Requirements for Snowflake

  Since    v5.2.3/16  

Contents

Snowflake
Capture Hub Integrate

This section describes the requirements, access privileges, and other features of HVR when using Snowflake for replication. For information about the Capabilities supported by HVR on Snowflake, see Capabilities for Snowflake.

For information about compatibility and supported versions of Snowflake with HVR platforms, see Platform Compatibility Matrix.

ODBC Connection

HVR requires that the Snowflake ODBC driver is installed on the machine from which HVR will connect to Snowflake. For more information on downloading and installing Snowflake ODBC driver, see Snowflake Documentation.

Location Connection

This section lists and describes the connection details required for creating Snowflake location in HVR.

Field

Description

Database Connection

Server

The hostname or ip-address of the machine on which the Snowflake server is running.
Example: www.snowflakecomputing.com

Port

The port on which the Snowflake server is expecting connections.
Example: 443

Role

The name of the Snowflake role to use.
Example: admin

Warehouse

The name of the Snowflake warehouse to use.
Example: snowflakewarehouse

Database

The name of the Snowflake database.
Example: mytestdb

Schema

The name of the default Snowflake schema to use.
Example: snowflakeschema

User

The username to connect HVR to the Snowflake Database.
Example: hvruser

Password

The password of the User to connect HVR to the Snowflake Database.

Linux / Unix

Driver Manager Library

The optional directory path where the ODBC Driver Manager Library is installed. For a default installation, the ODBC Driver Manager Library is available at /usr/lib64 and does not need to specified. When UnixODBC is installed in for example /opt/unixodbc-2.3.1 this would be /opt/unixodbc-2.3.1/lib.

ODBCSYSINI

The directory path where odbc.ini and odbcinst.ini files are located. For a default installation, these files are available at /etc and does not need to be specified. When UnixODBC is installed in for example /opt/unixodbc-2.3.1 this would be /opt/unixodbc-2.3.1/etc. The odbcinst.ini file should contain information about the Snowflake ODBC Driver under the heading [SnowflakeDSIIDriver].

ODBC Driver

The user defined (installed) ODBC driver to connect HVR to the Snowflake server.

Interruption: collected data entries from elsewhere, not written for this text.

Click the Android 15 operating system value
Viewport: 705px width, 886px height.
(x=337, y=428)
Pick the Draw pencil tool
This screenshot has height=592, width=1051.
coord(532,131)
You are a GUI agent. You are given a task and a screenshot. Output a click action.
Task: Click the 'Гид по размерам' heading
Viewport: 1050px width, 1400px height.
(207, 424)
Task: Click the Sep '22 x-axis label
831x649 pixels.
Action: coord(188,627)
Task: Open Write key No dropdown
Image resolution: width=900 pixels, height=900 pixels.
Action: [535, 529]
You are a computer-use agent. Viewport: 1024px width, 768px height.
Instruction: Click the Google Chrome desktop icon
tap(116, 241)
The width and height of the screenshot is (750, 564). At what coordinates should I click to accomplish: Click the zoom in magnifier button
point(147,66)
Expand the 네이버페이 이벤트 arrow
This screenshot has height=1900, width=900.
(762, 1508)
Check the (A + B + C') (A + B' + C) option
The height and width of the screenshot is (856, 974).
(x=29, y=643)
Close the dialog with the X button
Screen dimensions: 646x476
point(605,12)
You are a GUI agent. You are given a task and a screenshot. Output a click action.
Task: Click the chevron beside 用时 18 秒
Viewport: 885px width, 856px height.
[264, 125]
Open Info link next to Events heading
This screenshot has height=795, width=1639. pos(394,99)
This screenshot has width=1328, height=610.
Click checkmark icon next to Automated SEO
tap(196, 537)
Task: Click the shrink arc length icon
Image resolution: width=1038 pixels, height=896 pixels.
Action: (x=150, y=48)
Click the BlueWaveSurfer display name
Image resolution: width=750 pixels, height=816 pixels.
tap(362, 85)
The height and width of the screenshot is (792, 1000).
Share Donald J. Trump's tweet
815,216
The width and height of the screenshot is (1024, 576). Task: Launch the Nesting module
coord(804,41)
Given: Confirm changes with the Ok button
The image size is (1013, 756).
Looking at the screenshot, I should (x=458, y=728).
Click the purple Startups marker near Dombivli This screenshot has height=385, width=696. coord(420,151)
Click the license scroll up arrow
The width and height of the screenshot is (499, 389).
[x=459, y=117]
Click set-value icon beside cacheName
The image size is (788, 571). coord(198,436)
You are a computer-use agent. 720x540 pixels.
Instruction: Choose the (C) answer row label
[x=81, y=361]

Integrate and Refresh Target

HVR supports integrating changes into Snowflake location. This section describes the configuration requirements for integrating changes (using Integrate and refresh) into Snowflake location.

Grants for Integrate and Refresh Target

  • The User should have permission to read and change replicated tables.

    grant select, insert, update, delete, truncate on tbl to hvruser

  • The User should have permission to create and drop HVR state tables.

  • The User should have permission to create and drop tables when HVR Refresh will be used to create target tables.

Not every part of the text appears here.